La situazione, in linea di massima, si replica sul fronte dei rischi/opportunità. Qui, all’interno del campione scelto, solamente il 32% del totale vede nella moneta elettronica un’occasione da sfruttare. In che modo? Le opzioni sono molteplici: dal realizzare sistemi di pagamento più integrati ed efficienti all’offrire migliori servizi al cliente fino al possedere strumenti per competere con le FinTech. Con riferimento, invece, alle potenziali sfide gli istituti di credito concentrano l’attenzione (23%) sulla liquidità e la stabilita finanziaria. Oppure sulle “fee income” (14%). Di nuovo, però, la maggior parte delle banche non pare (finora) porsi troppi quesiti rispetto all’euro digitale. Il che sembra quantomeno strano. La stessa Mediobanca Research, in un altro studio, ha calcolato che l’eventuale impatto della moneta elettronica non è contenuto. In base allo scenario considerato, dal meno avverso a quello più problematico, Filtri e il suo gruppo hanno stimato che, se le banche non si danno una mossa, sono a rischio dal 5 fino al 20% degli utili degli istituti di credito. Come dire, quindi, che è forse arrivato il momento di pensare che l’euro digitale non è un’ipotesi irrealizzabile nel futuro.

▶ RIGHE FORNITE

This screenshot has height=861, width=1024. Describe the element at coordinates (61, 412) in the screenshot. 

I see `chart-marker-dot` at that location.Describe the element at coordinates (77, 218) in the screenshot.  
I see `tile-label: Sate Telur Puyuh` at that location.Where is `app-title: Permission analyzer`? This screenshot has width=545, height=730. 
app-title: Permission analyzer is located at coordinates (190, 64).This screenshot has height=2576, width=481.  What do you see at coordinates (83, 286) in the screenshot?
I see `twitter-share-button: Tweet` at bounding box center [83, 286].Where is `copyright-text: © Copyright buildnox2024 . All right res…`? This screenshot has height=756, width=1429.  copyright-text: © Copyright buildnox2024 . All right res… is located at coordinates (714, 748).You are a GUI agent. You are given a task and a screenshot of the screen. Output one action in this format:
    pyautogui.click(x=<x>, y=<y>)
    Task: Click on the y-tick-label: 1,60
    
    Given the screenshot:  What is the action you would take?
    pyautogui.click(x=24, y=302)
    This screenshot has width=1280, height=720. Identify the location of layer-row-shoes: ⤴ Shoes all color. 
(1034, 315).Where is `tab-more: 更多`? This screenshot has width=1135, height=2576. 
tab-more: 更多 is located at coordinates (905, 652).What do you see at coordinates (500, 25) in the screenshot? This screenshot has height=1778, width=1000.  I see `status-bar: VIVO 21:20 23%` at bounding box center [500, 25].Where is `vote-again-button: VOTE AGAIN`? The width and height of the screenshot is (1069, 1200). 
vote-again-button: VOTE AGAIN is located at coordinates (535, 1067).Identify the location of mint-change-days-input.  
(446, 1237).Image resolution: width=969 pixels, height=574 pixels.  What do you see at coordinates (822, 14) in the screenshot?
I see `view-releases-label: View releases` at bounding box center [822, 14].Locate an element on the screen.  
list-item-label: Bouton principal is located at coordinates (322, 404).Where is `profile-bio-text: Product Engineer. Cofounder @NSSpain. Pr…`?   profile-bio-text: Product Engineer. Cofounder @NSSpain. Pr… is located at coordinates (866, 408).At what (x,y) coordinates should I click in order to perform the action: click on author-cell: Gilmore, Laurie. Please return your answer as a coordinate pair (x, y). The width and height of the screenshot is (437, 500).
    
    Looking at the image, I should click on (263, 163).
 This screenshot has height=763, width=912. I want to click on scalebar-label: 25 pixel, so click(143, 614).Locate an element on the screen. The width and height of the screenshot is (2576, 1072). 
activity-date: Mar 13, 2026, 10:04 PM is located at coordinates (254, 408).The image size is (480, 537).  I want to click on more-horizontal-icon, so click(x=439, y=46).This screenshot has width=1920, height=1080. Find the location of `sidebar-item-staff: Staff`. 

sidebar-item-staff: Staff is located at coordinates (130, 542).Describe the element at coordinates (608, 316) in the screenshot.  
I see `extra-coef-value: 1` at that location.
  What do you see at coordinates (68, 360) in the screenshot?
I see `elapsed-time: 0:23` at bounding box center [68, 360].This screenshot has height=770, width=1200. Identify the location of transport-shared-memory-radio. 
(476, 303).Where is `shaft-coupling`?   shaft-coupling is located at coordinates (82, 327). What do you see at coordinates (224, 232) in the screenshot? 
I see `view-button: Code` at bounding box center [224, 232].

▶ COMPITI ED ESERCIZI
a - Indica se ciascuna affermazione concorda con il brano sull'euro digitale, rispondendo sì o no e citando le parole decisive del testo. (i) Solo il 32% del campione considera la moneta elettronica un'occasione da sfruttare. (ii) Il 23% degli istituti di credito concentra l'attenzione sulle "fee income". (iii) Secondo le stime, se le banche non si muovono, è a rischio fino al 20% dei loro utili.
b - Continua il brano sull'euro digitale a partire dalla sua ultima frase.

▶ RISPOSTE PER COMPITO
a -
(i) Sì: «solamente il 32% del totale vede nella moneta elettronica un’occasione da sfruttare».
(ii) No: «Oppure sulle “fee income” (14%)».
(iii) Sì: «se le banche non si danno una mossa, sono a rischio dal 5 fino al 20% degli utili degli istituti di credito».

b -
Il tema della privacy

Fin qui il mondo delle banche commerciali. L’altro grande attore, però, rispetto alla moneta elettronica è, al di là della Bce, il cittadino europeo. Cioè: l’utente finale della valuta digitale. Un soggetto il quale, come ha mostrato un sondaggio online della stessa Banca centrale, ha a cuore soprattutto un tema: la tutela della privacy. Questo aspetto – seppure scarsamente al centro della discussione sui media – è centrale. La riprova? La fornisce un working paper della Bank for International Settlements (Bis). Lo studio è costituito da un’analisi in Internet su un gruppo (oltre 3.500 persone) statisticamente significativo della popolazione nata nella Corea del Sud.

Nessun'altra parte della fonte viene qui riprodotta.